◆ **EXCERPT PROVIDED**:
[Begin]

At first, “The Rip” generates genuine dread and tension as the team arrives at the home at the end of a caul-de-sac and craftily talks its way inside, discovering an immaculately kept crawl space hiding significant contraband in the form of a lot of money. As a couple team members sledgehammer the wall to get at the barrels containing the cash, Dumars and Byrne interrogate the homeowner, Desi (Sasha Calle). It’s an electric scene in which the sound of the sledgehammer echoing throughout the wall underlines her increasing stress while the cross examination of Damon and Affleck’s characters puts their effortless chemistry on full display. And when the amount of the money is revealed, the tension escalates, especially when a couple cops from the district turn up outside, not-so-subtly implying that TNT is not wanted here. What ensues evokes both “Rio Bravo” and “Assault at Precinct 13” but with some nifty modern flourishes, like a streetlight blinking in morse code and ghost stories of entire blocks like this one bought up by Colombian cartels.

[End]

◆ **SHORT TASK 1**:
Could you quote the excerpt about "The Rip" in full, word for word?
◆ **SHORT TASK 2**:
Can you print the lines of the listing verbatim, starting with the line that contains "Select the Security and privacy shield icon" and going on through the line that contains "coord(281,87)"?

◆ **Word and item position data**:
[Begin]

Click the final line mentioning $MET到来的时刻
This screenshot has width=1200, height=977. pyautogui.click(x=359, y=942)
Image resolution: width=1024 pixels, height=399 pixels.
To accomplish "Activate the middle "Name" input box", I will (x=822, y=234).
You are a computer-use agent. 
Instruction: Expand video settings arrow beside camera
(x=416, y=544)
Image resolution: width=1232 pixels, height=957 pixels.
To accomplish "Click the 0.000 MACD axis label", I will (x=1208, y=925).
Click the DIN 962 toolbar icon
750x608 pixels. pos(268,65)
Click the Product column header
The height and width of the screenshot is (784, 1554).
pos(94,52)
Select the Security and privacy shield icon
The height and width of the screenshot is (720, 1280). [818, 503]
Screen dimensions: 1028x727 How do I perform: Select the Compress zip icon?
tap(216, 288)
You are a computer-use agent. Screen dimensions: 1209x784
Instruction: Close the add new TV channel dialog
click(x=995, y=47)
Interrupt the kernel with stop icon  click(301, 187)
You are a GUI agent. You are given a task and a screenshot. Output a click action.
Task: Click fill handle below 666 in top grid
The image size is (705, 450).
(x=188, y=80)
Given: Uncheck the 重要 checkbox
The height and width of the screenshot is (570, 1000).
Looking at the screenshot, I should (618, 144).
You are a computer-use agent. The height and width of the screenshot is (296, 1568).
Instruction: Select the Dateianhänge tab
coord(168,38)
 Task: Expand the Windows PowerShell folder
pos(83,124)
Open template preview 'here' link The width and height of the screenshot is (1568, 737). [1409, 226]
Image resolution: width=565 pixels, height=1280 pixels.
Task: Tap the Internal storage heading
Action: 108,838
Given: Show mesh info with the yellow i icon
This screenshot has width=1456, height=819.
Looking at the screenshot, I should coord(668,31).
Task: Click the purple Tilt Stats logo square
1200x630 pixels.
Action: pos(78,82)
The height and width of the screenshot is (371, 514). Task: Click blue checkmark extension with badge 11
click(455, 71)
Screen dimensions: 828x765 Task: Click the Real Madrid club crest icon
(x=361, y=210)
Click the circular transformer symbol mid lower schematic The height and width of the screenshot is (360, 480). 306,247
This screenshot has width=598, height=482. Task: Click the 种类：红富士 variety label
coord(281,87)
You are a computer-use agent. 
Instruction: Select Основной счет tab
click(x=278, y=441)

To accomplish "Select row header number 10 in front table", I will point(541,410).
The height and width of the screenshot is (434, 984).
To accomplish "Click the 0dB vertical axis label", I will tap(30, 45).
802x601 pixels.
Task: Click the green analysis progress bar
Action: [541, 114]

[End]

◆ **FINISHED ANSWER 1**:
At first, “The Rip” generates genuine dread and tension as the team arrives at the home at the end of a caul-de-sac and craftily talks its way inside, discovering an immaculately kept crawl space hiding significant contraband in the form of a lot of money. As a couple team members sledgehammer the wall to get at the barrels containing the cash, Dumars and Byrne interrogate the homeowner, Desi (Sasha Calle). It’s an electric scene in which the sound of the sledgehammer echoing throughout the wall underlines her increasing stress while the cross examination of Damon and Affleck’s characters puts their effortless chemistry on full display. And when the amount of the money is revealed, the tension escalates, especially when a couple cops from the district turn up outside, not-so-subtly implying that TNT is not wanted here. What ensues evokes both “Rio Bravo” and “Assault at Precinct 13” but with some nifty modern flourishes, like a streetlight blinking in morse code and ghost stories of entire blocks like this one bought up by Colombian cartels.

◆ **FINISHED ANSWER 2**:
Select the Security and privacy shield icon
The height and width of the screenshot is (720, 1280). [818, 503]
Screen dimensions: 1028x727 How do I perform: Select the Compress zip icon?
tap(216, 288)
You are a computer-use agent. Screen dimensions: 1209x784
Instruction: Close the add new TV channel dialog
click(x=995, y=47)
Interrupt the kernel with stop icon  click(301, 187)
You are a GUI agent. You are given a task and a screenshot. Output a click action.
Task: Click fill handle below 666 in top grid
The image size is (705, 450).
(x=188, y=80)
Given: Uncheck the 重要 checkbox
The height and width of the screenshot is (570, 1000).
Looking at the screenshot, I should (618, 144).
You are a computer-use agent. The height and width of the screenshot is (296, 1568).
Instruction: Select the Dateianhänge tab
coord(168,38)
 Task: Expand the Windows PowerShell folder
pos(83,124)
Open template preview 'here' link The width and height of the screenshot is (1568, 737). [1409, 226]
Image resolution: width=565 pixels, height=1280 pixels.
Task: Tap the Internal storage heading
Action: 108,838
Given: Show mesh info with the yellow i icon
This screenshot has width=1456, height=819.
Looking at the screenshot, I should coord(668,31).
Task: Click the purple Tilt Stats logo square
1200x630 pixels.
Action: pos(78,82)
The height and width of the screenshot is (371, 514). Task: Click blue checkmark extension with badge 11
click(455, 71)
Screen dimensions: 828x765 Task: Click the Real Madrid club crest icon
(x=361, y=210)
Click the circular transformer symbol mid lower schematic The height and width of the screenshot is (360, 480). 306,247
This screenshot has width=598, height=482. Task: Click the 种类：红富士 variety label
coord(281,87)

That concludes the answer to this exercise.